Antes disso, o jantar de despedida que o rei Carlos Gustavo e a Rainha Sílvia ofereceram aos premiados. Pilar del Río exibe um vestido com uma mensagem íntima, uma frase tirada do romance O Evangelho segundo Jesus Cristo, bordada ao redor da bainha, que diz: “Olharei a tua sombra se não quiseres que te olhe a ti, disse-lhe, e ele respondeu, Quero estar onde minha sombra estiver, se lá é que estiverem os teus olhos”.
Terminada a cerimónia, são levados a um palácio antigo, o Royal City Hall, onde será servido o banquete para reis e laureados, nobres e plebeus.

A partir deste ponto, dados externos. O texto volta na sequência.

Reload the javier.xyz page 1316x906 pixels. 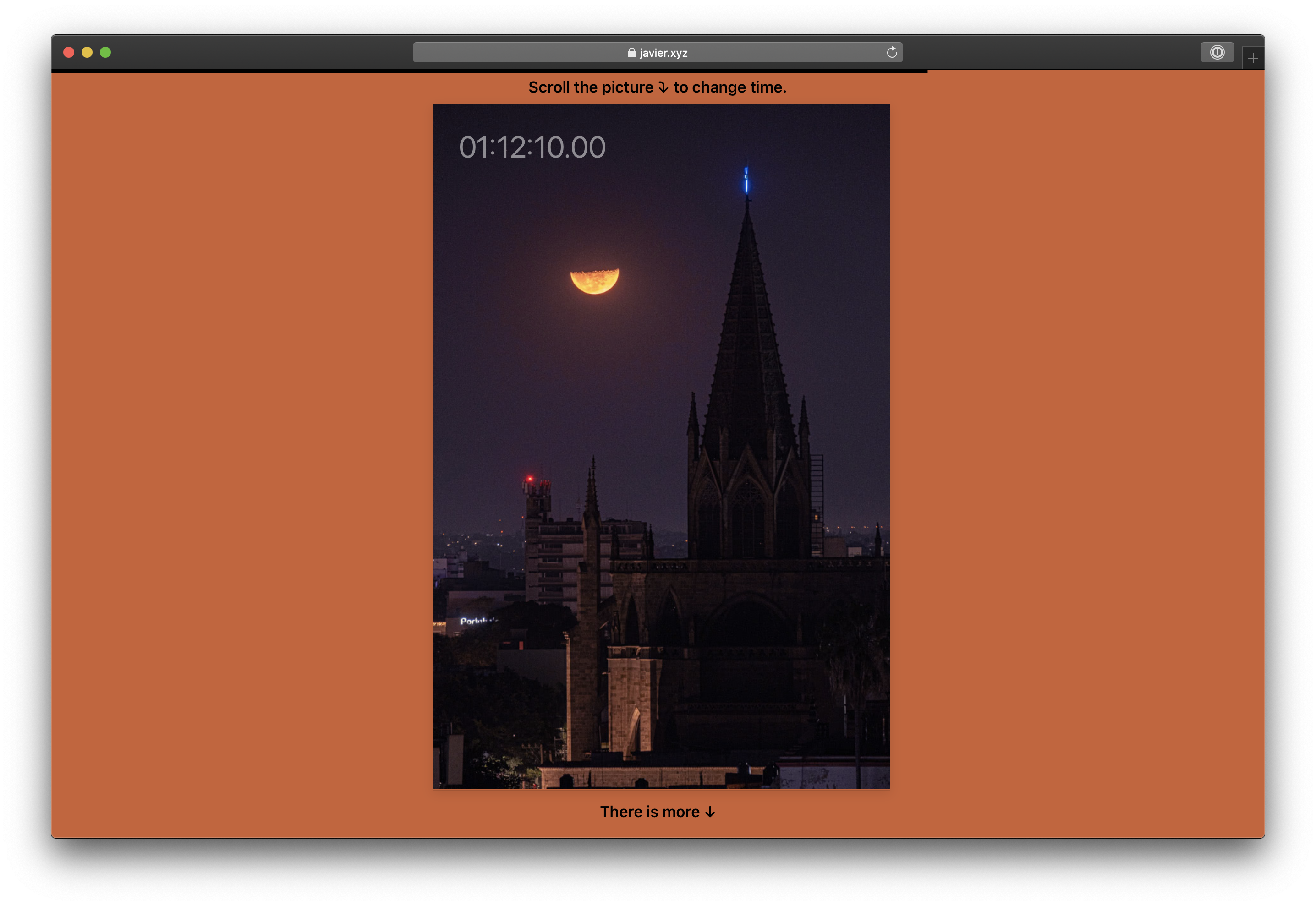click(x=891, y=52)
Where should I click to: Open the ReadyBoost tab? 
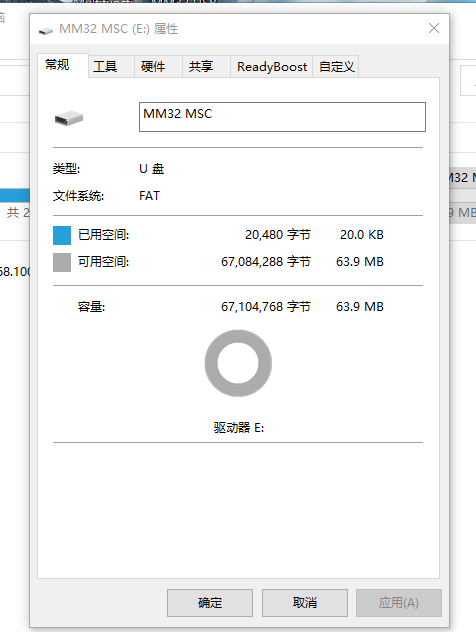272,67
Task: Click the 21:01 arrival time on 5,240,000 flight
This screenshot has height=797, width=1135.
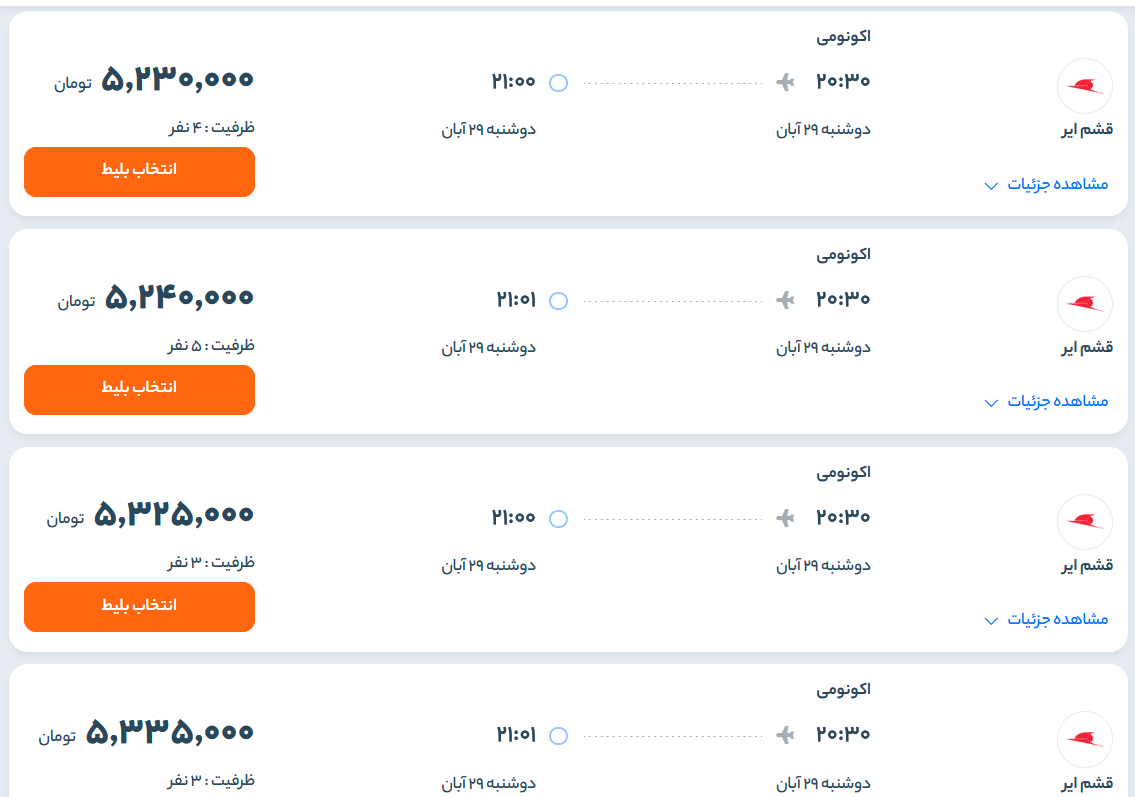Action: tap(516, 299)
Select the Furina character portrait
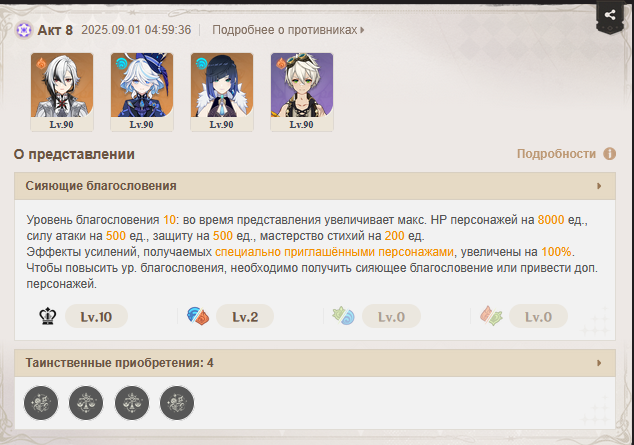The width and height of the screenshot is (634, 445). click(x=142, y=92)
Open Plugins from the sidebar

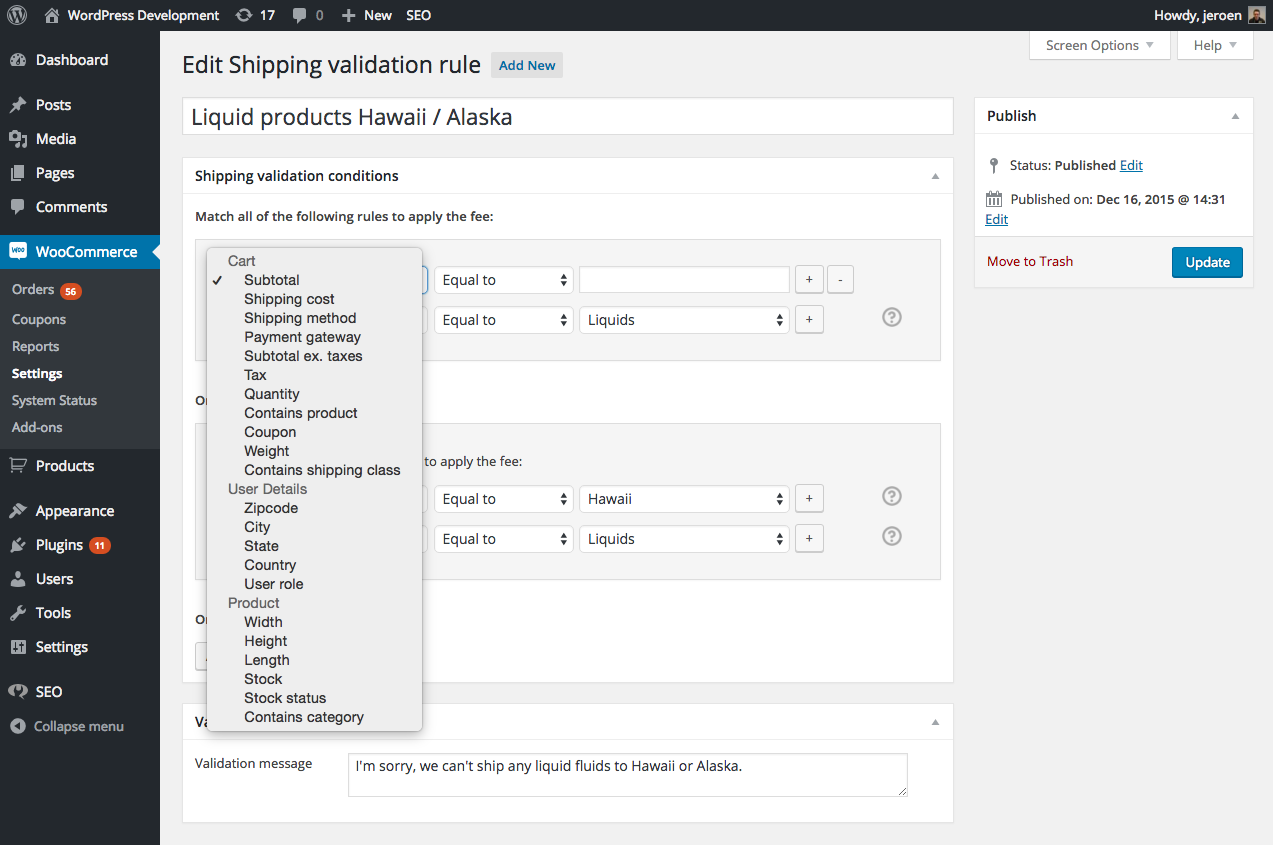(x=59, y=545)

Para começar, um aperitivo: “Fonds d´artichaut marines et garnis aux crevettes, aux ecrevisses et au fenouil”, depois o prato principal, entre champanhe, vinho, creme de licor e conhaque francês, e por fim uma sobremesa espetacularmente servida em três cronometrados minutos, de forma orquestrada, porque a Stockholm Sinfonietta, dirigida por Cecilia Rydinger, executa uma valsa de Strauss, da mesma maneira que a Royal Stockholm Philharmonica Orchestra, dirigida pelo britânico Andrew Davis, tinha feito soar a música de Mozart enquanto os nove premiados desfilavam até ao pódio: à frente, sempre, José Saramago, seguido pelos premiados em Física: Robert F. Laughlin, Horst Stormer e Daniel Tsui; os galardoados em Química: Walter Kohn, ausente por problemas de saúde na família e representado pelo colega, também premiado ex aequo, John Pople; os três prémios Nobel deste ano em Medicina: Robert Furchgott, Louis Ignarro e Ferid Murad, e o ganhador em Economia: Amartya Sen.
Antes da sobremesa, a voz, as palavras em português de José Saramago fazem da festa apelo às consciências:
“Com a mesma veemência e a mesma força com que reivindicarmos os nossos direitos, reivindiquemos também o dever dos nossos deveres. Talvez o mundo possa começar a tornar-se um pouco melhor.”